We were standing in line for customs when I saw the first one.

As I focused on the odd-colored eyes staring at me, another one joined him.

I gave Nick a bare glance. “Eleven o’clock. Trench coat. And his friend.”

Nick turned, the tiredness wiped from his expression. Before I could aim my eyes back in that direction, he was already speaking into his sleeve. He’d donned the earpiece and microphone while we were waiting to disembark from the plane.

I cautioned, “They need to knock them out before they’re seen. They can’t leave them conscious, Nick...
 
or it’s all over.”

Before I could finish speaking, the first one went down. The tall male with him turned sharply, looking behind him, then slapped a hand to his neck.

Then his legs crumpled, too.

I glanced at Nick, who gave me a grim smile, right before he spoke into his sleeve a second time. I heard him say, “Nice shootin’, Tex.”

I smiled wanly, in spite of myself.

Even so, my nerves were jacked up enough that I couldn’t stop scanning faces in the cavernous room. I didn’t see any more of them. I kept looking, unable to slow the adrenaline pumping through my veins.

We got an escort to the short line for customs, not long after.

After the three of us went through an abbreviated passport check, Angel and a uniformed French officer left to talk to the head of airport security.

Nick and I followed three different men and a woman, all of them wearing suits. They met us on the other side of customs. So did Nick’s two friends, who wore militarized police uniforms and body armor. After giving Angel the okay to go, the six of them led us to a small interrogation room just on the other side of the long line of customs booths. Inside that windowless room, both of the men I’d seen wearing trench coats had already been laid out on collapsible cots, like what EMTs used for ambulatory transport.

“Can you ID either of these guys?” Nick muttered as we stood over the unconscious forms. “They’ll want to know how you recognized them.”

I looked down at the bodies. I didn’t know either of them, not even via Black. Glancing up at the three men and one woman in suits who stood next to Nick’s friends, speaking in low voices, I shook my head, glancing at Nick.

“So how do we answer that?” Nick murmured.

“You’ll think of something,” I said, equally quiet.
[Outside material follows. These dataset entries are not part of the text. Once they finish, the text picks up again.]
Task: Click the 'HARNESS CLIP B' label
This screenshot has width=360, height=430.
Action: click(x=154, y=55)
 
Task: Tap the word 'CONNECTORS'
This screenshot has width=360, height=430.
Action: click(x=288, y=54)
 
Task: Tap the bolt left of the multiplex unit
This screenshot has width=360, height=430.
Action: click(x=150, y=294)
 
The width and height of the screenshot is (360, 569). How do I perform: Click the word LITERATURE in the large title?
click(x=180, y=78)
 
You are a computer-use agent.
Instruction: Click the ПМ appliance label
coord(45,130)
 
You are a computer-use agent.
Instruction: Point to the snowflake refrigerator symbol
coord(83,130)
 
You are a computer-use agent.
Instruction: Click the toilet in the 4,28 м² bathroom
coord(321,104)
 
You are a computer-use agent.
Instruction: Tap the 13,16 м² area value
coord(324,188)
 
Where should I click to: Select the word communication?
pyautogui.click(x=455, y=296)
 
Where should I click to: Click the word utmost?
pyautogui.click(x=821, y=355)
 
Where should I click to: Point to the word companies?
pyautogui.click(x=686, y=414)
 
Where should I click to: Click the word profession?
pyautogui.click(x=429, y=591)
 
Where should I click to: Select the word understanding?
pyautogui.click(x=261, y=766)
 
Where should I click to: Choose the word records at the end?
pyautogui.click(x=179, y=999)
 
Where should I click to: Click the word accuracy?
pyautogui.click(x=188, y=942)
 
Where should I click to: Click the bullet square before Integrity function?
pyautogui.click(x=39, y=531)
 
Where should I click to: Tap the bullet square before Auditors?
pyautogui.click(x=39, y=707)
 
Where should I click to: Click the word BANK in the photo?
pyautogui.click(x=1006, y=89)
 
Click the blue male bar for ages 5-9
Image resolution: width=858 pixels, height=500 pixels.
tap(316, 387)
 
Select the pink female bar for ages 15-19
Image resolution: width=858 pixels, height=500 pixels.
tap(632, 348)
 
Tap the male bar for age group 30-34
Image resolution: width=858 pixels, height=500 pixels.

He let out a grunt, but didn’t answer.

I focused on the two bodies laid out on gurneys. Looking over their faces, I made sure to memorize their features so I would recognize them later.

I knew Nick would think of something in terms of how we’d ID’d them, despite his annoyance. Glancing around, it occurred to me that I had absolutely no idea what organization any of the people in the room represented, not even Nick’s friends. I’d assumed at first they were members of France’s
Gendarmerie
, the investigative branch of the national police force, but now, scanning clothes and faces, I wasn’t so sure.